→ **Quoted text**
□ □ □
The education minister says she’s confident a French language high school with a capacity for 150 students from Grades 7 to 12 “will serve us for a long time to come.”

That’s despite a report from two years ago that called for the school to have a capacity of at least 200.

Minister Tracy-Anne McPhee fielded questions in the legislative assembly on why the government chose to build the $27.5-million high school and community centre for 150 students when a functional plan completed in 2016 recommends that the school have room for a minimum of 200.

“Wouldn’t that functional plan provide the government with the evidence that they needed to base their decision on?” asked Yukon Party MLA Scott Kent.

“That functional plan did set out and recommend that the school be large enough for 200 students.”

In an interview with the News, McPhee said the forecast for 150 students comes from a government consultant who calculates enrolment for all of the territory’s schools each year.

She said the consultant uses the current year’s enrolment and the average retention rate for each grade over the last four years to forecast enrolment into the future.

Ecole Emilie-Tremblay currently has 58 students from Grades 7 to 12. McPhee said the consultant has predicted the new high school will have 73 students when it opens in 2021. That grows to 86 by 2024.

The minister didn’t have data on when the new school is expected to reach capacity according to the government’s numbers.

“We’re confident that this joint decision with the CSFY (Commission scolaire francophone du Yukon) and the department and others” will “accommodate what’s appropriate to meet the needs of the students and to stay within our fiscal means.”

The Liberals’ new numbers are noticeably different than the government report that the opposition is relying on.

That functional plan was completed in 2016. It calls for the high school to house a minimum of 200 students and have the option to expand.

According to the plan, the new high school will reach 149 students in Grades 7-12 by 2021-22. That number grows to 172 students by 2024-25, it says.

Those numbers consider census data, the federal government’s goal of increasing francophone immigration by four per cent and the increasing enrolment at Ecole Emilie Tremblay, the report says.

Ecole Emilie Tremblay has 231 students from kindergarten to Grade 6, according to a Department of Education enrolment report from January 2018.

The French school board first sued the government in 2009 claiming the government was not meeting its requirements under the Canadian Charter of Rights and Freedoms.
□ □ □
→ **Objective A**
In the article about the planned French-language high school, how many Grade 7–12 students does the 2016 functional plan project for 2024-25?
→ **Objective B**
Pick up the article about the French-language high school after its last sentence and carry it on.

→ **Supplied material**
□ □ □
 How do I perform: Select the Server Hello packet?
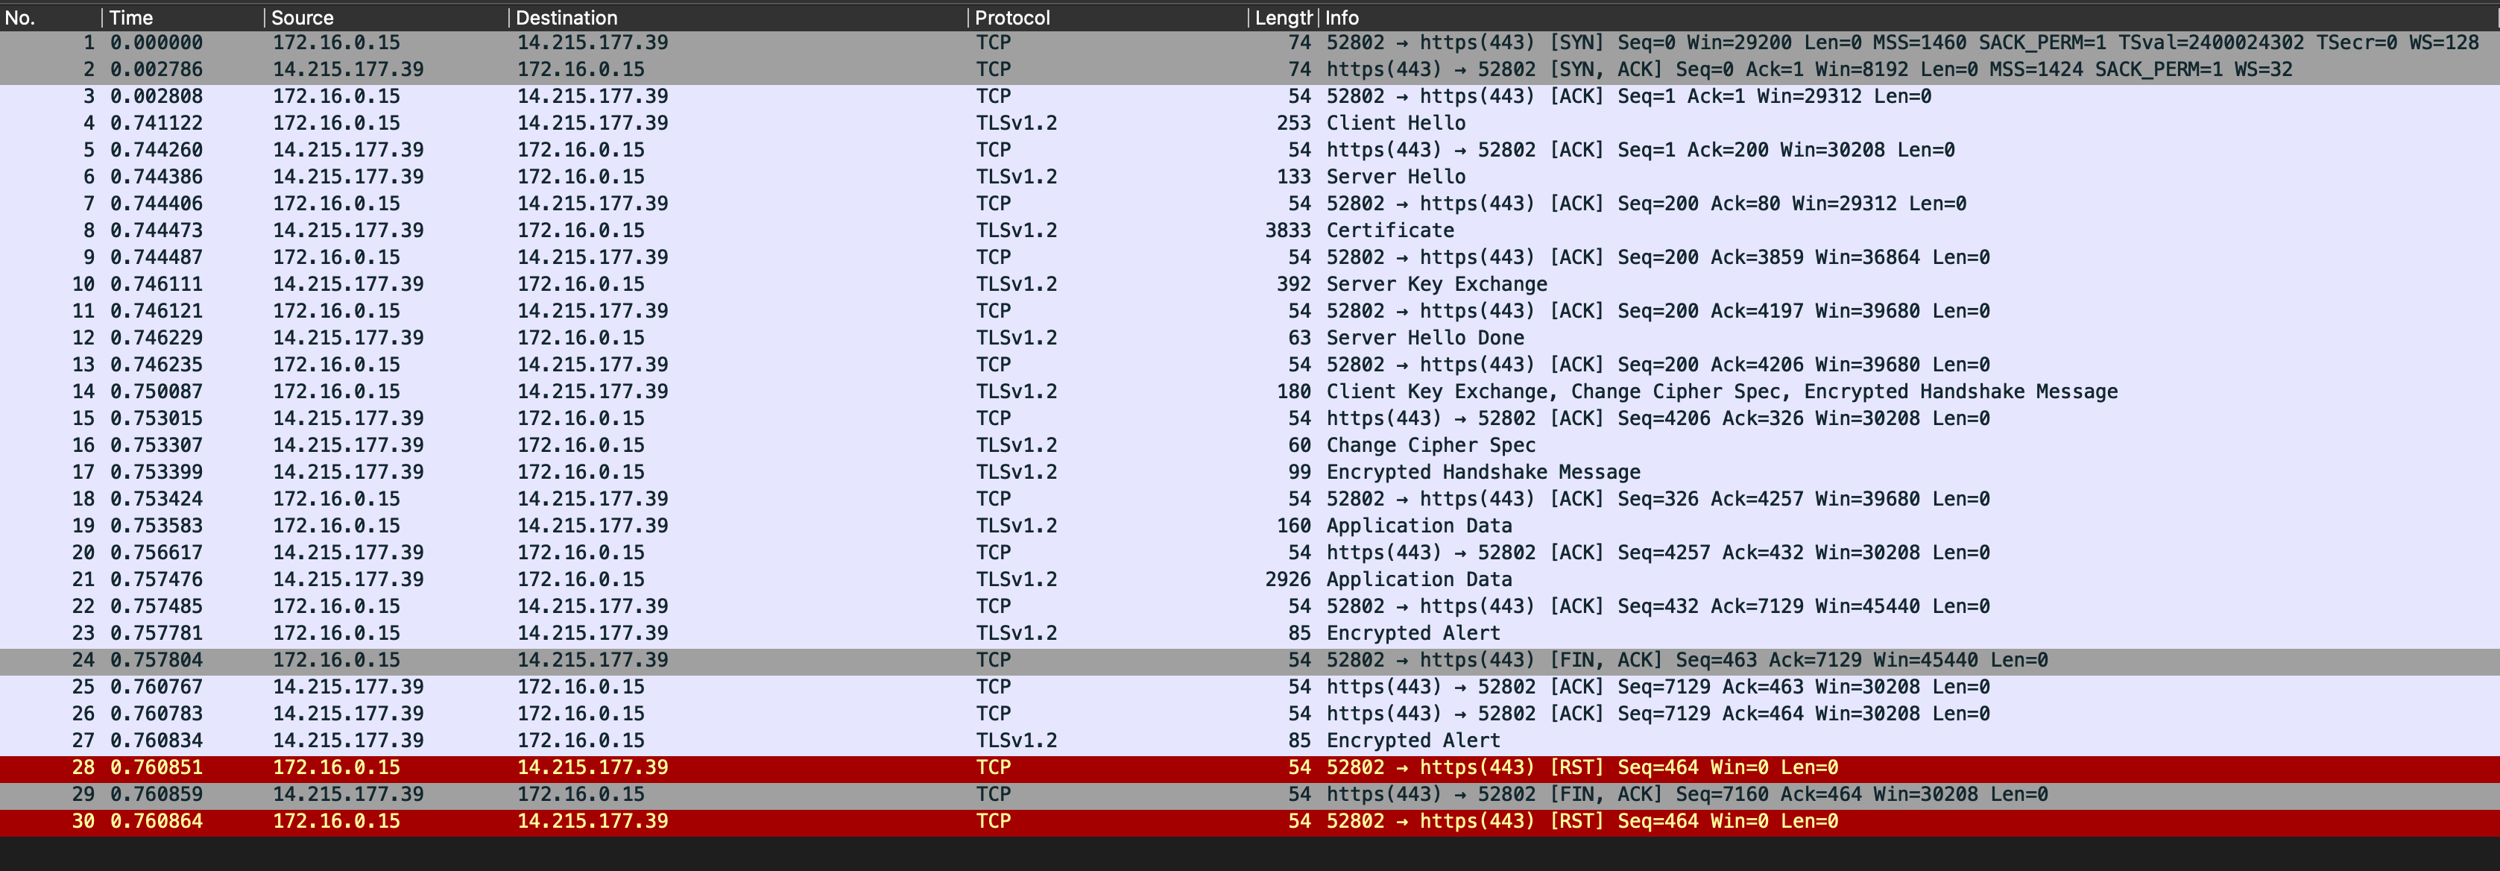(1396, 177)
□ □ □
→ **Exercise response A**
172 students.

→ **Exercise response B**
At the time officials said students were leaving the French system for an English system in high school because of inadequate facilities.

When asked whether it was appropriate to use retention rates at a school some think is inadequate to predict future enrolment at a better facility, McPhee said the process used by the consultant “has been serving us well over a number of years.”

McPhee said the decision to go with a 150-student school was made based on projected enrolment numbers, the budget and the physical space, next to Riverdale’s F.H. Collins High School, where the new school will be going.

In a statement to the News, the Francophone school board said it was “very pleased” that the government had money in the budget this year for the school to proceed.

“This school will offer access to facilities that will allow us to offer programming that is equivalent to that found in other high schools in Whitehorse. The entire francophone community is looking forward to the construction of this badly needed secondary school and community centre.”

But even before shovels have gone into the ground, the statement notes that “even though the school being designed will have a capacity of 150 students, it will be possible in the future to contemplate an expansion when the school reaches its capacity.”

She acknowledged that the board is “keen to have the school as big as possible, but we also cannot have an empty school. We can’t have a school that has very few students in it and so this is a delicate balance, for sure.”

McPhee said she plans to table conceptual drawings for the new school in the legislative assembly on March 12.